The conclusion was contained in the 82-page final report of an international probe into the alleged chemical weapons attacks in Syria, Xinhua reported.
The report, originally expected in late October, was posted on the website of the UN Office for Disarmament Affairs shortly after it was presented to UN Secretary-General Ban Ki-moon here Thursday by Ake Sellstrom, the head of an international probe into the alleged use of chemical weapons attacks in the Syrian conflict.
Sellstrom, a Swedish scientist and an expert in chemical weapons, was accompanied by his team leaders from the OPCW and the World Health Organization (WHO) in presenting the report in Ban's conference room at the UN headquarters.
The Sellstrom team was set up in response to allegations of chemical weapons being used in Syria by both the government and opposition forces.
UN spokesperson Martin Nesirky said earlier it was up to the UNSC to determine what, if any, course of action was necessary.

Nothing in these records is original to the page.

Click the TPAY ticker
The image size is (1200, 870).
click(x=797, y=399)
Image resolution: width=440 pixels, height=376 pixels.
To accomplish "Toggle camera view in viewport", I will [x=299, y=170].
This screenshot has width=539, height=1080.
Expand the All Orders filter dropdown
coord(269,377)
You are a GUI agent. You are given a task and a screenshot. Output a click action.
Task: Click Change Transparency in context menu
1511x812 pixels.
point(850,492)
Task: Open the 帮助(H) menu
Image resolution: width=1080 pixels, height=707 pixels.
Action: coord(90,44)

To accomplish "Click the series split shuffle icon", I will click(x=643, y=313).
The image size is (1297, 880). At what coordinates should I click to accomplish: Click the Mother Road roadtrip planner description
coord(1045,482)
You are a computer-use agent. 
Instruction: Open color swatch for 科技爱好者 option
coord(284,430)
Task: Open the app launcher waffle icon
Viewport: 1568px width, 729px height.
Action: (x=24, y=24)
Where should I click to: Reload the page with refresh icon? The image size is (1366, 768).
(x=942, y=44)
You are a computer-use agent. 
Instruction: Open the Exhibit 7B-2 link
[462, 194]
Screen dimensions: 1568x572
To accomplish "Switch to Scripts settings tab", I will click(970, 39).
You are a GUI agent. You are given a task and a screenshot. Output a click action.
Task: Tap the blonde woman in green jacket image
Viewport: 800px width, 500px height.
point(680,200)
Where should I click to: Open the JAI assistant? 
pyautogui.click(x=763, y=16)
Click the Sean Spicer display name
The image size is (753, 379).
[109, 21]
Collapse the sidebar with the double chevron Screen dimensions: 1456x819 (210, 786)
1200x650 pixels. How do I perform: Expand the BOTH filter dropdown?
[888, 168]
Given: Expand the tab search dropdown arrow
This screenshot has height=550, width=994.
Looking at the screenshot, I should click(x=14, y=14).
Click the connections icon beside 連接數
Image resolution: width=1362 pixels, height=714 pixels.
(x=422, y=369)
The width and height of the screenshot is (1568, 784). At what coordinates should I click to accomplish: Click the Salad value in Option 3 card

Ban commended Sellstrom and his team "for their important and courageous work. They have carried out their tasks with the highest degree of professionalism, and did so in the face of many dangers".
"Much has happened since the first allegations of the use of chemical weapons in Syria in March of this year," the secretary- general said.
"The Syrian government acknowledged that it possessed chemical weapons and subsequently joined the Chemical Weapons Convention," he said.
"An OPCW-UN Joint Mission was established and continues to oversee the timely elimination of Syria's chemical weapons program in the safest and most secure manner possible."
"The use of chemical weapons is a grave violation of international law and an affront to our shared humanity," Ban said. "We need to remain vigilant to ensure that these awful weapons are eliminated, not only in Syria, but everywhere."